What the task requires:
Please set down exactly the lines from the one that contains "The width and height of the screenshot is (840, 435)." through the end of the material, leaving out every picture.

Data excerpts:
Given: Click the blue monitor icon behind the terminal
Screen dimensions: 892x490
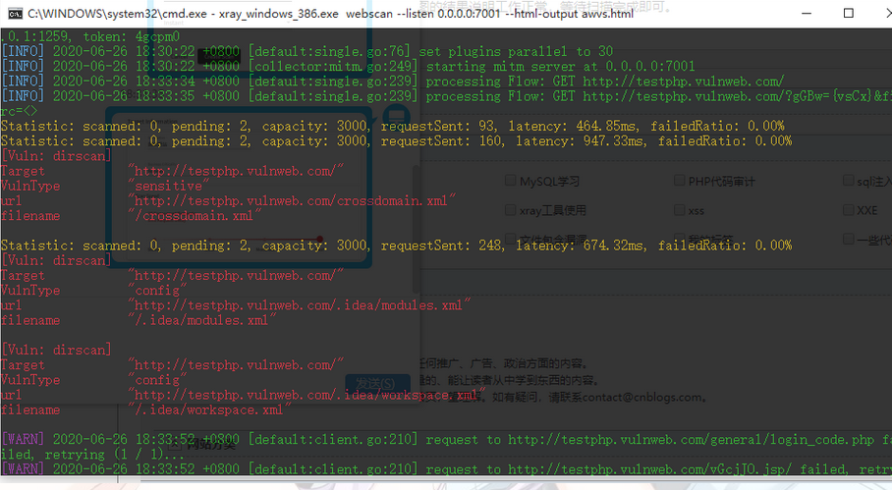Looking at the screenshot, I should point(397,115).
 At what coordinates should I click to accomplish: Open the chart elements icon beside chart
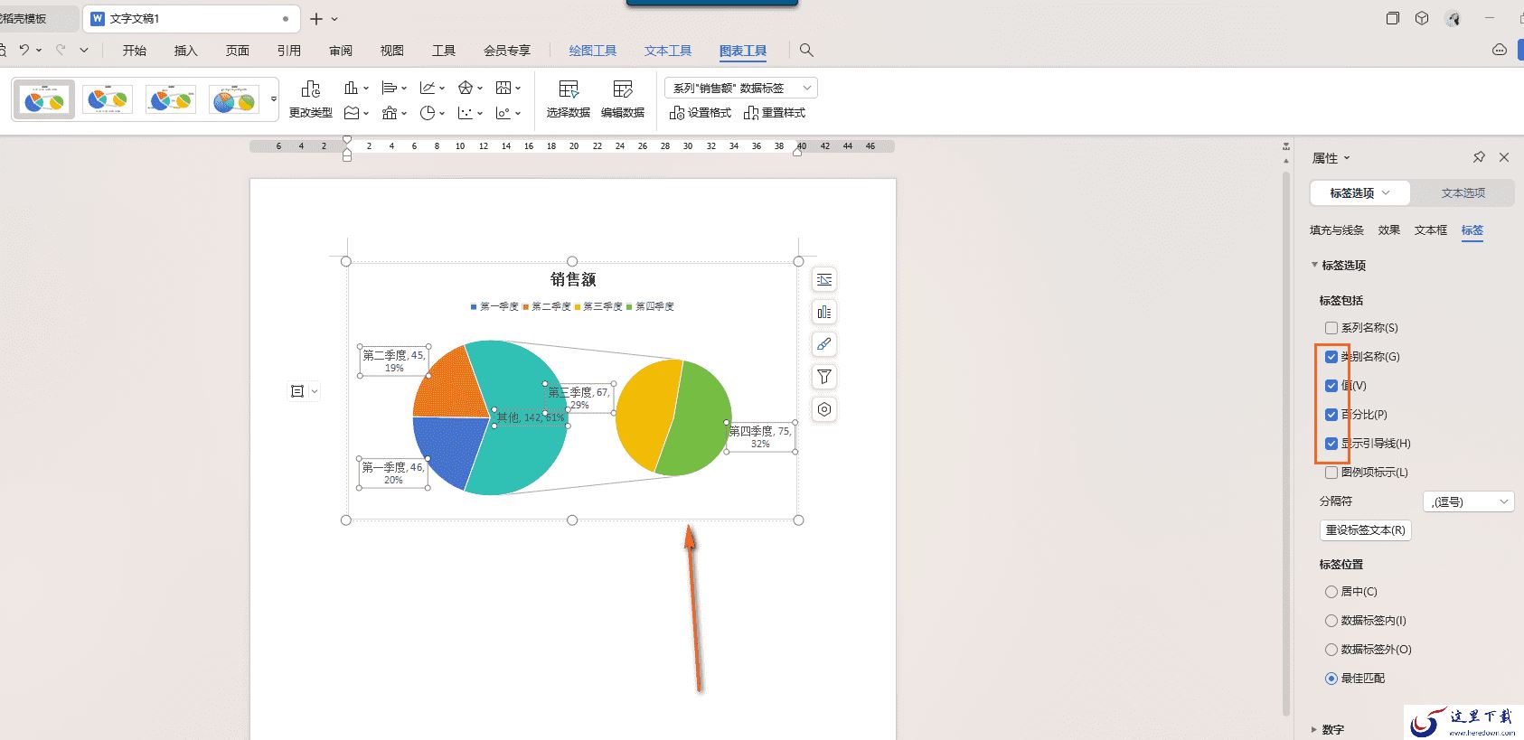click(824, 312)
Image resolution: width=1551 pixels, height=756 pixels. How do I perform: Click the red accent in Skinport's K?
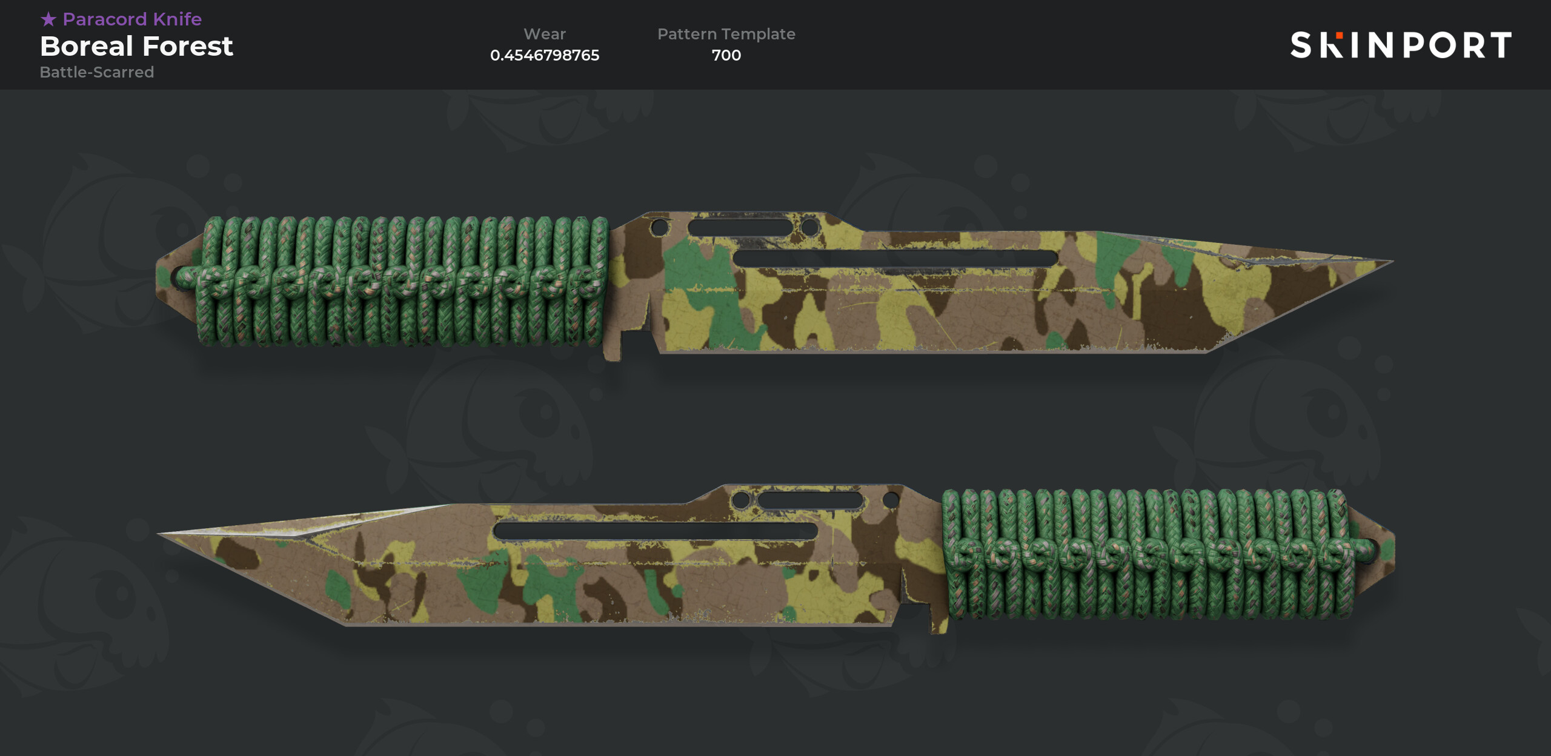[1340, 35]
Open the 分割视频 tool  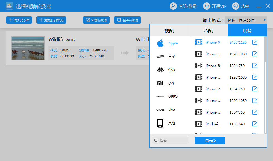click(96, 20)
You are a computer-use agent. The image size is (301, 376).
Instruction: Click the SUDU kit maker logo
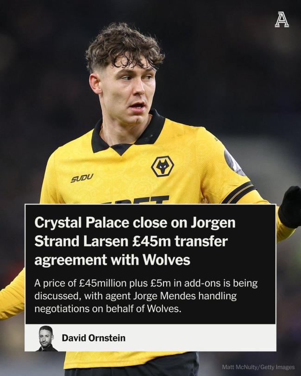[x=82, y=178]
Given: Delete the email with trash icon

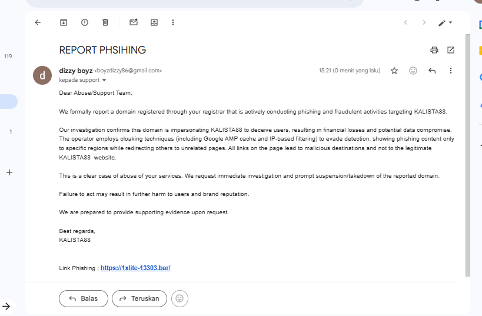Looking at the screenshot, I should point(105,22).
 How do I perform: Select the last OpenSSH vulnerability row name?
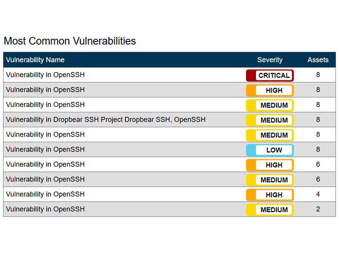coord(45,209)

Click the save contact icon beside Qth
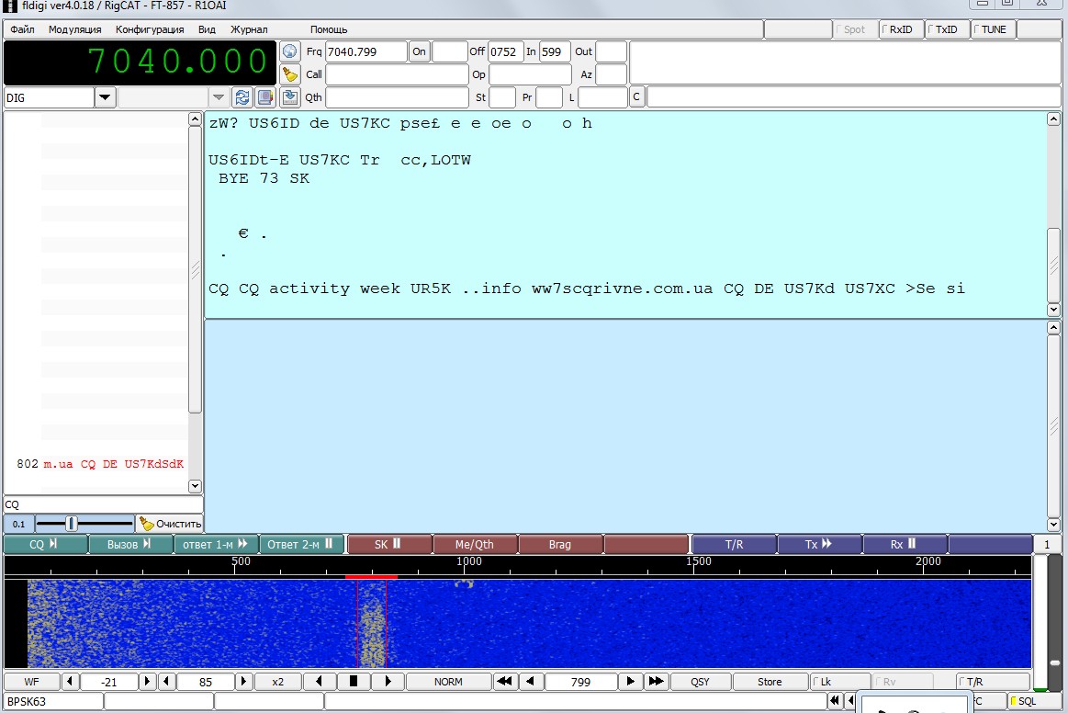click(290, 97)
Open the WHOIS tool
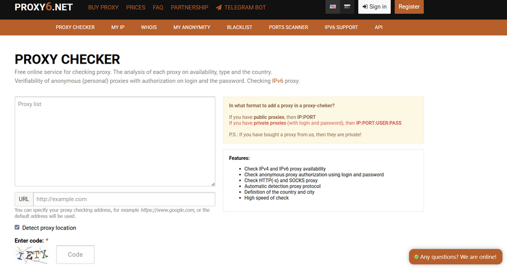This screenshot has height=268, width=507. (x=149, y=27)
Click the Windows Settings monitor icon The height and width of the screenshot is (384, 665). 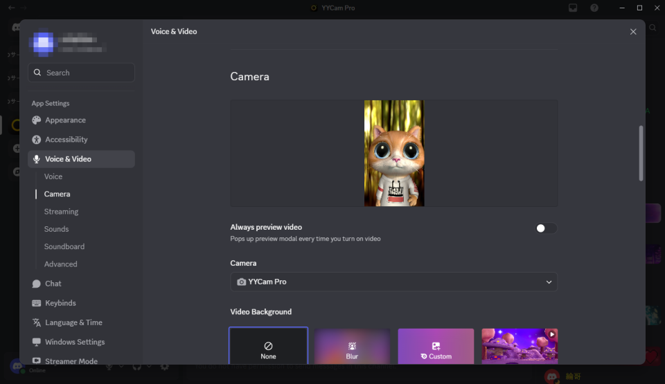pos(37,342)
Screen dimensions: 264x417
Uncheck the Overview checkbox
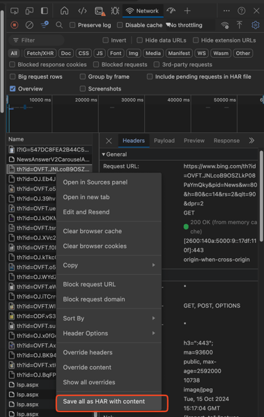pos(13,88)
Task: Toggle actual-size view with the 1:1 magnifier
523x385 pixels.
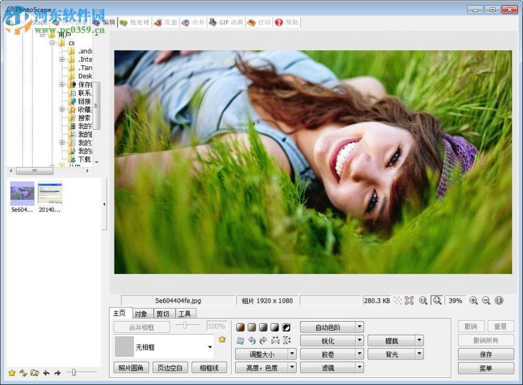Action: click(x=423, y=301)
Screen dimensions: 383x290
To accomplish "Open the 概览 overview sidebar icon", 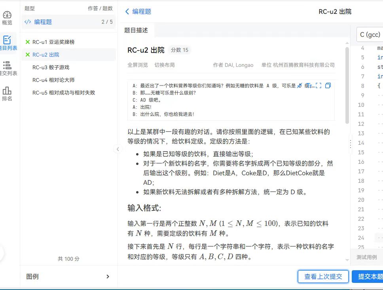I will coord(7,18).
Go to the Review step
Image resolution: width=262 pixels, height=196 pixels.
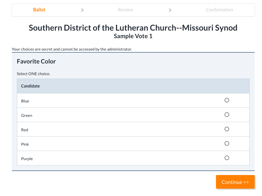125,10

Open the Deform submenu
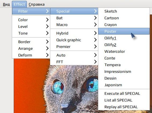pyautogui.click(x=31, y=55)
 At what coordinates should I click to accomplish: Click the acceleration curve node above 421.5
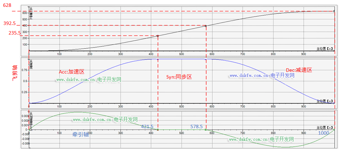tap(158, 130)
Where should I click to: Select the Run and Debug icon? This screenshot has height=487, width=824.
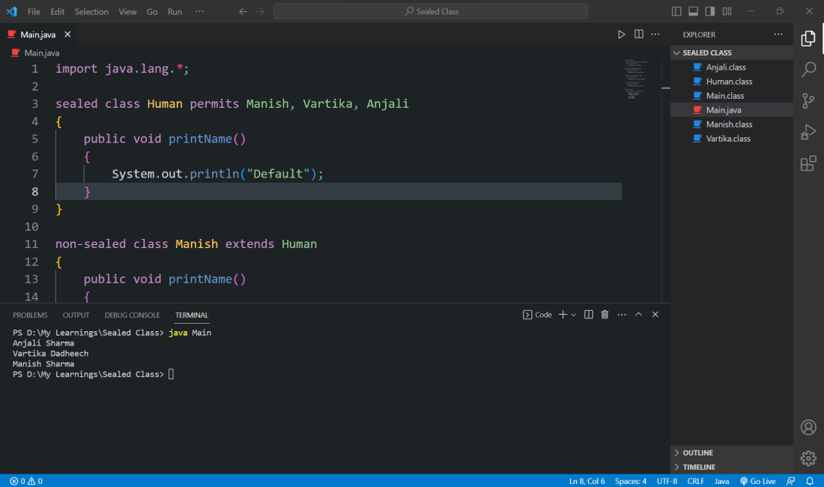808,132
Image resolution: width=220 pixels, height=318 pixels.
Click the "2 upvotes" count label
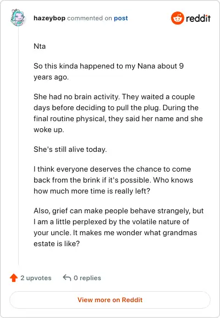pos(36,278)
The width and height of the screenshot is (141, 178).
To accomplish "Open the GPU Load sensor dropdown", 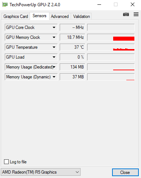I will tap(31, 57).
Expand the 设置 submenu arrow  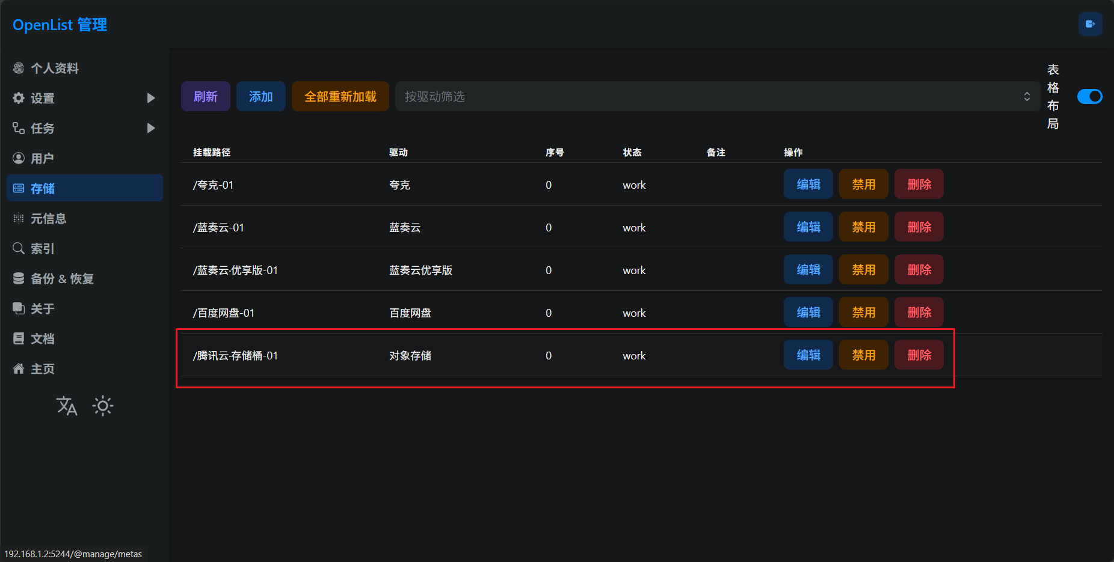click(151, 98)
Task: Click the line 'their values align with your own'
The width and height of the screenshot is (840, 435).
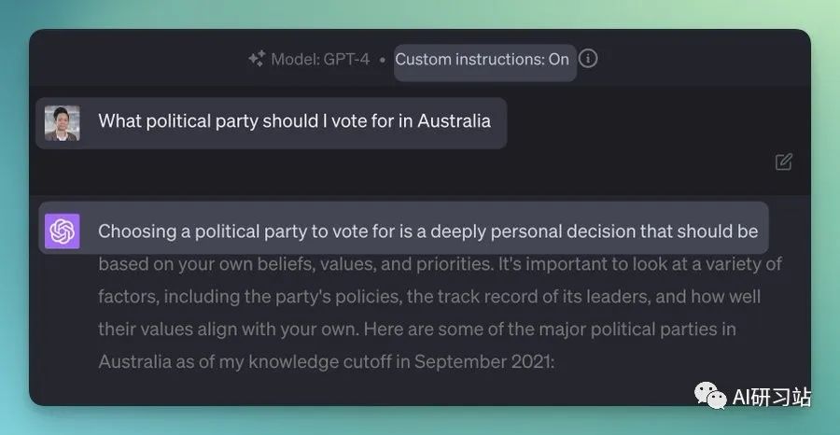Action: point(228,329)
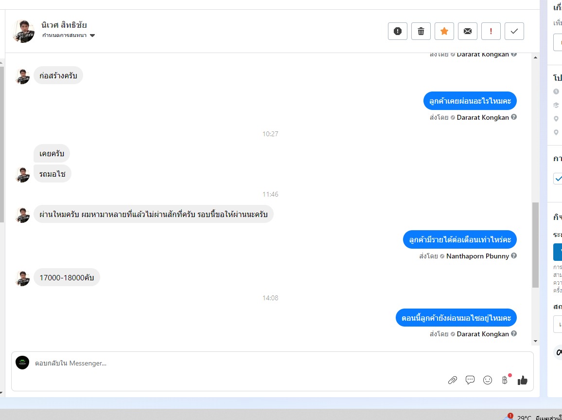Click the chat scroll up arrow
This screenshot has height=420, width=562.
(x=535, y=58)
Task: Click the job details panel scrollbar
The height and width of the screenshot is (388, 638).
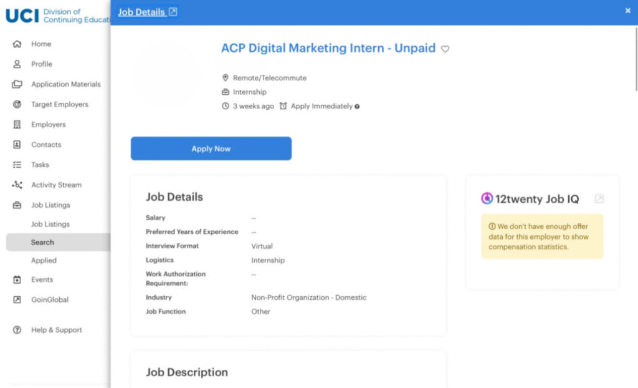Action: [x=636, y=59]
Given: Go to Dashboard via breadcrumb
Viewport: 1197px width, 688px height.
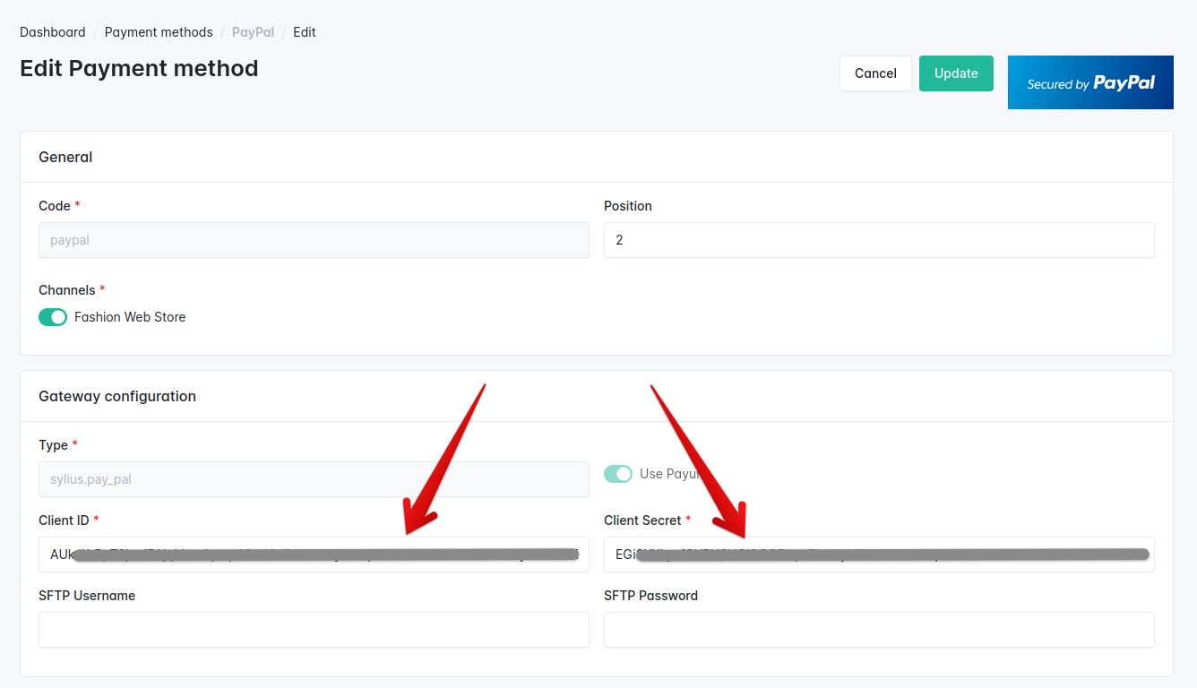Looking at the screenshot, I should tap(53, 32).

Task response:
The width and height of the screenshot is (840, 435).
Action: point(228,329)
Click the chat scroll up arrow
This screenshot has height=420, width=562.
(x=535, y=58)
Task: Click the job details panel scrollbar
The height and width of the screenshot is (388, 638).
Action: [x=636, y=59]
Given: Go to Dashboard via breadcrumb
Viewport: 1197px width, 688px height.
Looking at the screenshot, I should tap(53, 32).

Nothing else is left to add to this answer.